If you're using a Lion-based Mac to set up the printer for the first time, you'll need to download the installer from HP because the one on the provided CD only worked for machines on Snow Leopard. On the other hand, Apple's software update mechanism will automatically download the client printer drivers for you when you set up the individual Macs. No special drivers are needed for the iOS devices. They all just work.
AirPrint, from Apple, is wonderful. And so is ePrint, from HP, which goes one step further to allow you to send print jobs to your printer from anywhere on the Internet (with the appropriate security safeguards turned on, of course).
OK, so, a printer to fall in love with. Recommended for small home offices.
Posted at 9:23AM UTC | permalink
Mountain Lion Enablers
Category : Technology/MountainLionEnablers.txt
I've always wondered how Apple's Server Admin app worked, so that it was able to run on any OS X client machine to remotely administer the OS X Server.
I think I've just found my own way of doing that. Let me backtrack a bit.
I've been spending the last two weeks or so figuring out how to replace two Cocoa Foundation API calls - namely, AuthorizationExecuteWithPrivileges and AuthorizationCopyPrivilegedReference - that have been deprecated by Apple, meaning they're going away, soon, maybe even in Mountain Lion.
Without them, my GUI apps wouldn't be able to get the elevated administrator level privileges to change things at the system level.

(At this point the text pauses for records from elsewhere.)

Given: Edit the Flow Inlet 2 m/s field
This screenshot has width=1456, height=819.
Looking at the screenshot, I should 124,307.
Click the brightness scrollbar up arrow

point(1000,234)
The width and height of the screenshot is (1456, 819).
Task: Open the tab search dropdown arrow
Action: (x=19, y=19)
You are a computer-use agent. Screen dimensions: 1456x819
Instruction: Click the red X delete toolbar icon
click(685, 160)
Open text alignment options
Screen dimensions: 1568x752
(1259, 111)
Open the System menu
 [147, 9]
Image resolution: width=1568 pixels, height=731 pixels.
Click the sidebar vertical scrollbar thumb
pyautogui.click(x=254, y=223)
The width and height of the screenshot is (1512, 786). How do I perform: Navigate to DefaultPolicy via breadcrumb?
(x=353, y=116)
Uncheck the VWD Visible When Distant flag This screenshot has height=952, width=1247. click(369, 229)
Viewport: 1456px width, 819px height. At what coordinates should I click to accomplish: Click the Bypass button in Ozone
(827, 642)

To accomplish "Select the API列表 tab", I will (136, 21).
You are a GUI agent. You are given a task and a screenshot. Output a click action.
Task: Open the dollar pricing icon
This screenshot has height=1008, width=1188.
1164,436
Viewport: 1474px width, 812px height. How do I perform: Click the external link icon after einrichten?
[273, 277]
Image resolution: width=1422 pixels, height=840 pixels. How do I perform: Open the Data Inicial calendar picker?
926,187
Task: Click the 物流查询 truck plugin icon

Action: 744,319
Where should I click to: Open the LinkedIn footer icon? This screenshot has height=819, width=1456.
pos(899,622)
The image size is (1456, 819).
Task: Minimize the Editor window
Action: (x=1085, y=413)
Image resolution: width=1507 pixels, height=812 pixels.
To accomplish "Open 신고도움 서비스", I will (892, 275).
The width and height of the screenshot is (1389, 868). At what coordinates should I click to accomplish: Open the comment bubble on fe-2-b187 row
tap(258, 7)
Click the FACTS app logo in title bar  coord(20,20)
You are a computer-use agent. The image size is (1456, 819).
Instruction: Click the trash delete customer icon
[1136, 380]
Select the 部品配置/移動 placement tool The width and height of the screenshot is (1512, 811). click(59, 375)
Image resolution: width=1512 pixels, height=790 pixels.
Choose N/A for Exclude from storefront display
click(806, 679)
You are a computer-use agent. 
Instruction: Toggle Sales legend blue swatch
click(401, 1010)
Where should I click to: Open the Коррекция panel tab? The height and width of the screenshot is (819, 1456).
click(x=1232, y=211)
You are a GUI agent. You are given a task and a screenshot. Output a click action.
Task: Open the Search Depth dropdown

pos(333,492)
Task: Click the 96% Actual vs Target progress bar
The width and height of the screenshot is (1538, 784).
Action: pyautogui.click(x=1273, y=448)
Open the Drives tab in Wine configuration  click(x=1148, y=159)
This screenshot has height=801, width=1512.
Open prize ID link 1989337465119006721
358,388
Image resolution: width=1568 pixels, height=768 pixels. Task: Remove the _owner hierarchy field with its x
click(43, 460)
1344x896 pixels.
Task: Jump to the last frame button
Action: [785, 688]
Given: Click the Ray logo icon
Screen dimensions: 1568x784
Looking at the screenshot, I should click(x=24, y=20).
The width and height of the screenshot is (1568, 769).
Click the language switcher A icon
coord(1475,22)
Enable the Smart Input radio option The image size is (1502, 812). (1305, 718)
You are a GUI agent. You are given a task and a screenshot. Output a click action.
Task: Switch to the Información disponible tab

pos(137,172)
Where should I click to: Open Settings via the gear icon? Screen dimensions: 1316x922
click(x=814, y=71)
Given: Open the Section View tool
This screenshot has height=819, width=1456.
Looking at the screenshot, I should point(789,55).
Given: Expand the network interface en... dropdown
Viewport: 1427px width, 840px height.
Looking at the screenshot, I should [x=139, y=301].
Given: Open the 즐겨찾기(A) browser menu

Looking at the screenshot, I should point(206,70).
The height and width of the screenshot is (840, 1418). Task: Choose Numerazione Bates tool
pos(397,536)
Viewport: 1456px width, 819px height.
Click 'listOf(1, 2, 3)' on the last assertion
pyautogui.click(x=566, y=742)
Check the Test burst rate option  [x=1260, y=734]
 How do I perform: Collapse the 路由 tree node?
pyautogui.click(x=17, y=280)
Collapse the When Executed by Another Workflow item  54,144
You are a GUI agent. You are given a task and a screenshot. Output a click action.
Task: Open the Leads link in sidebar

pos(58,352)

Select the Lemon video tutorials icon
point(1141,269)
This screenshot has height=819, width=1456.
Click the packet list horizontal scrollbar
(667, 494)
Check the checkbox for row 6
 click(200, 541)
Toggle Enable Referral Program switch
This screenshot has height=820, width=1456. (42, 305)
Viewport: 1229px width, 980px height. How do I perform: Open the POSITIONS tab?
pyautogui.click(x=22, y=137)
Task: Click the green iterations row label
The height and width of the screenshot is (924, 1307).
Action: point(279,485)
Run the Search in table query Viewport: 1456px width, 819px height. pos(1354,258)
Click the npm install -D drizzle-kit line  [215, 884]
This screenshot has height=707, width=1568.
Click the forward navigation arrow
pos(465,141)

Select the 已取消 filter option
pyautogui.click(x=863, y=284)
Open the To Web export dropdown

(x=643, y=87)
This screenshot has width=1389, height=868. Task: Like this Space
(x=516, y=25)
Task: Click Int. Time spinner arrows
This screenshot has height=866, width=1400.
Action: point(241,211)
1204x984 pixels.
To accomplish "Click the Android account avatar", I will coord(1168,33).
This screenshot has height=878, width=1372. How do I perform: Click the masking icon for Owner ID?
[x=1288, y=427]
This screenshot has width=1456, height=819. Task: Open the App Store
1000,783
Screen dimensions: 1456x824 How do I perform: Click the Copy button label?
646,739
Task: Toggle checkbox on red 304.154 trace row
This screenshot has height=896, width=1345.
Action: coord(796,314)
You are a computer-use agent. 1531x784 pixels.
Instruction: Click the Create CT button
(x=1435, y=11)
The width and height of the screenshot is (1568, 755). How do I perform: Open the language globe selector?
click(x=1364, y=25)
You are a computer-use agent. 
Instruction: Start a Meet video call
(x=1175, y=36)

There's another way to do that, that Apple is promoting - via launchd. And with that buzzword as a start, I meandered through a whole stream of other buzzwords - code signing, SMJobBless, launchd.plists, Mach ports, Unix domain sockets and TCP ports - before realising I've just broken through the muck to reach my very own Holy Grail - the ability to remotely administer the server (and safely at that, at least to a certain extent).
And it's fantastic. So much power. I could salivate at the things I could now potentially do. I was getting jaded at the thought of updating my suite of enabler apps for yet another one of Apple's cats. (And so soon, too, after the last one.)
But now, I'm juiced, thinking about building a version of MailServe that I could run, while on holiday traveling, say, to remotely configure and troubleshoot my server, if it went down.
Of course, these enablers wouldn't ever be allowed in the Mac App Store (because they require elevated privileges). But I'm building them for myself, first of all, and they'll be code-signed by my Apple Developer ID, so they'll still be able to run on Mountain Lion. You just continue to get them from my site. These enabler apps - they have some life left in them, still.